PROVIDED TEXT =>
•••
UC San Diego School of Medicine and Moore’s Cancer Center have established the identity of RNA-based biomarkers that differentiate between regular (normal) aging hematopoietic stem cells and leukemia stem cells linked to secondary acute myeloid leukemia of sMAL, a difficult form of leukemia occurring in older individuals many times after they have already experienced cancer.
To review, hematopoietic stem cells (HSCs), or hemocytoblasts, are the stem cells associated with the blood. Developing in mesoderm in bone marrow, hematopoietic stem cells in a process called hematopoiesis spawn all other forms of blood cells.
The findings, published in Cell Stem Cells, indicate ways to identify the possibility of a relapse of leukemia much earlier and information that could lead to the development of new drugs.
Secondary acute myeloid leukemia tends to be a disease associated with individuals over 60. Rates of survival are low for these individuals, and the elderly are not ideally suited for such rigorous procedures such as bone marrow transplants. Thus, age – advanced age – is a huge consideration in determining the risk factor for secondary acute myeloid leukemia.
•••
INFORMATION PROVIDED =>
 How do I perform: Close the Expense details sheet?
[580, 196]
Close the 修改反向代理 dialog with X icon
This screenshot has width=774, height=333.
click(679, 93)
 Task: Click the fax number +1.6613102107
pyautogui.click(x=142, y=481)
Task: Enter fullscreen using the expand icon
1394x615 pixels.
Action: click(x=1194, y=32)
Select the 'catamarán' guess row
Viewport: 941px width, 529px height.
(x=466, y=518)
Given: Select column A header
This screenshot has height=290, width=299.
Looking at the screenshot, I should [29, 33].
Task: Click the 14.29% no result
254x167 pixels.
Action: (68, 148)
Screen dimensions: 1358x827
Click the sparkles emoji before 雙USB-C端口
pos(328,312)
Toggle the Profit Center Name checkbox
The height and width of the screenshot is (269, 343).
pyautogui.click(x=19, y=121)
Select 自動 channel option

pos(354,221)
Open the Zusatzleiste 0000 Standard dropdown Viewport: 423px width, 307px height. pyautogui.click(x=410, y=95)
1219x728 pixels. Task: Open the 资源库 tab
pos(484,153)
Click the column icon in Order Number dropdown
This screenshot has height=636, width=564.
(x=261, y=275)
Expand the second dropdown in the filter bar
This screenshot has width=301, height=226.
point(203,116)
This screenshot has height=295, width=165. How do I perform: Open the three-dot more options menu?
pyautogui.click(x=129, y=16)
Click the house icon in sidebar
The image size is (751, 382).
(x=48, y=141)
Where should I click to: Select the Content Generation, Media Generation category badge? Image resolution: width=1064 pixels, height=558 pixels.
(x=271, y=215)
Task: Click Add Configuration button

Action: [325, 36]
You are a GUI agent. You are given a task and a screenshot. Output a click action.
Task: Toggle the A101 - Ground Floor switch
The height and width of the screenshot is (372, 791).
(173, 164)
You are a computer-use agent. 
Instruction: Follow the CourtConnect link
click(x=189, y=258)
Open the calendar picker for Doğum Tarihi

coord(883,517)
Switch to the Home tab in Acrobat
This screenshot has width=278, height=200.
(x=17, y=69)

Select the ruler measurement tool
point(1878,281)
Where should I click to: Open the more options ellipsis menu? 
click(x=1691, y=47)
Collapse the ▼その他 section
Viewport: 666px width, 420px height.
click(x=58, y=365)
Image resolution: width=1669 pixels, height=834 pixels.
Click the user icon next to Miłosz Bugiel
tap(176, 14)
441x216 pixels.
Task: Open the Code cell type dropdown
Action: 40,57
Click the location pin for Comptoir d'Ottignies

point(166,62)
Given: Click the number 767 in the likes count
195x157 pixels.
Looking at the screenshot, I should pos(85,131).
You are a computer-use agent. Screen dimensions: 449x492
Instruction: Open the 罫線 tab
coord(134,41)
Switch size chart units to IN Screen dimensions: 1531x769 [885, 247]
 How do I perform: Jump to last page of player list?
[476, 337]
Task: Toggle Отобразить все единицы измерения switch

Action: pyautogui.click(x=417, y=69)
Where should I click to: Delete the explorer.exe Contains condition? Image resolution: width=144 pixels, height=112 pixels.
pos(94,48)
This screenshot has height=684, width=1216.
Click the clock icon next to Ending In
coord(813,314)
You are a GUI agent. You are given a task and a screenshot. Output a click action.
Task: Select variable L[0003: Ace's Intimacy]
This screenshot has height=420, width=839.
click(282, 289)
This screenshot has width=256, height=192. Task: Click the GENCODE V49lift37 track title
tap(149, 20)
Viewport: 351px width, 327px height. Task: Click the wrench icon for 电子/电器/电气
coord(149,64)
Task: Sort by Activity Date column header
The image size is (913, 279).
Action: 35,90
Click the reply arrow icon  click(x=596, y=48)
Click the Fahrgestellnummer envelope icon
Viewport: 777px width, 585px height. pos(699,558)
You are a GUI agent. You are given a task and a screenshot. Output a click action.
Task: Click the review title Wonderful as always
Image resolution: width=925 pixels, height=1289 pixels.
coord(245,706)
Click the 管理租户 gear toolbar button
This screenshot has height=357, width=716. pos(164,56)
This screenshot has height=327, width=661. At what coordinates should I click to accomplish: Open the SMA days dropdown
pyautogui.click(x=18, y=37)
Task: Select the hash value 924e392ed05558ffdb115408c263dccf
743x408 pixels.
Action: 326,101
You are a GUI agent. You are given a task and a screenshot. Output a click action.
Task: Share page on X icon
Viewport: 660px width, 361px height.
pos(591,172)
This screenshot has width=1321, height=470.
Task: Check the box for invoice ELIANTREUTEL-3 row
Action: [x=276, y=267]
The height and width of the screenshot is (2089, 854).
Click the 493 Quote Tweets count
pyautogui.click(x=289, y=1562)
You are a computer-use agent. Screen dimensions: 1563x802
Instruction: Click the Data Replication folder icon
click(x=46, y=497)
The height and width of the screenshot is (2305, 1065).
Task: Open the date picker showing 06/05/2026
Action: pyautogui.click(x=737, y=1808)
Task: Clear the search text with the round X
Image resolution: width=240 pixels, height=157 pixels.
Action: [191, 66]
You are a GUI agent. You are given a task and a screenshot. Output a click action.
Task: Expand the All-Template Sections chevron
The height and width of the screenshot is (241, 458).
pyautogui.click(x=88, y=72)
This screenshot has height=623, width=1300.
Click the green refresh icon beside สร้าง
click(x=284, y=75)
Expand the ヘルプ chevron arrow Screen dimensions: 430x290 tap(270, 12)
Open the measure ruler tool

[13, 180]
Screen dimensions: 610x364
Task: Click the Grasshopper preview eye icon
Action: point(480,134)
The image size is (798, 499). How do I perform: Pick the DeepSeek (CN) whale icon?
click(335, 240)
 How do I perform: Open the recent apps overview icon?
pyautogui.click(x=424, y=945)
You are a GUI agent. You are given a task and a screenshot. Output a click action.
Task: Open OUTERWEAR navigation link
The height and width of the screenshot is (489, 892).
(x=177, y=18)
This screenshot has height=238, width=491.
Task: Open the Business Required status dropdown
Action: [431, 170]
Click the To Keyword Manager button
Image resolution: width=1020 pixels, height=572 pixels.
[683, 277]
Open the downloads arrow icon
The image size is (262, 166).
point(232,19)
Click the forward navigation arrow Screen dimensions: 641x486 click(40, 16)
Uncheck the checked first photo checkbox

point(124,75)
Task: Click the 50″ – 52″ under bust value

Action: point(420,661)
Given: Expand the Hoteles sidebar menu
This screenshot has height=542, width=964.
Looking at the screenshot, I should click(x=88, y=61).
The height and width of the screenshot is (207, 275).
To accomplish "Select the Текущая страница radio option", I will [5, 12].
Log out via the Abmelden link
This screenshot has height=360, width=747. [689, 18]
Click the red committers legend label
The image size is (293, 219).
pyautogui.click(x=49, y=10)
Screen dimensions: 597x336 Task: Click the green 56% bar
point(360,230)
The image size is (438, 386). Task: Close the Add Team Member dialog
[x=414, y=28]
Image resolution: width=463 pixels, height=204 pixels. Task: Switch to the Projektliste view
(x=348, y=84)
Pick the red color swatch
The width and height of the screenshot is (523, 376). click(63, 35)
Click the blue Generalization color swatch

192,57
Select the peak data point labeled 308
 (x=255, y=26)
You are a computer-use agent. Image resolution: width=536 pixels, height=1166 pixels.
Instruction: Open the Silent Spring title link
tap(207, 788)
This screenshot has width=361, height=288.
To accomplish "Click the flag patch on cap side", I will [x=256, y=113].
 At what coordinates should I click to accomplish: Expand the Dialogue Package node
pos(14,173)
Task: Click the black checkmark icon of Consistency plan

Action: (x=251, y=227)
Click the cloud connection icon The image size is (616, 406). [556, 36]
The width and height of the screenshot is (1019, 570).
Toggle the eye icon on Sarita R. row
•••
TASK LIST =>
1: Please list every point that the final paragraph of the leukemia biomarker article makes about older individuals and secondary acute myeloid leukemia.
2: Carry the leukemia biomarker article forward from its last sentence.

ANSWERS PROVIDED =>
1:
- The disease tends to be associated with individuals over 60.
- Survival rates for these individuals are low.
- The elderly are not ideally suited for rigorous procedures such as bone marrow transplants.
- Advanced age is a huge consideration in determining the risk factor for the disease.

2:
As we age, hematopoietic stem cells (the good cells) suffer DNA mutations that trigger DNA instructions like RNA and proteins. This makes telling the difference between aging hematopoietic stem cells and secondary acute myeloid leukemia difficult.
The study focused on RNA changes coinciding with the aging of normal blood stem cells in comparison to leukemia stem cells. Gene sequencing technology was used to pick out particular RNA-splicing variants that show the difference between normal blood stem cells that are aging and leukemia stem cells. They separated the two via characteristic RNA splicing patterns; thus being able to target treatment regimens based upon identifying leukemia stem cells and avoiding normal blood stem cells.
One item of note is RNA-splicing targets are active in a wide cross-section of “solid” tumors; so there are treatment implications for solid tumor cancer particularly ones that are resistant to currently available drug regimens.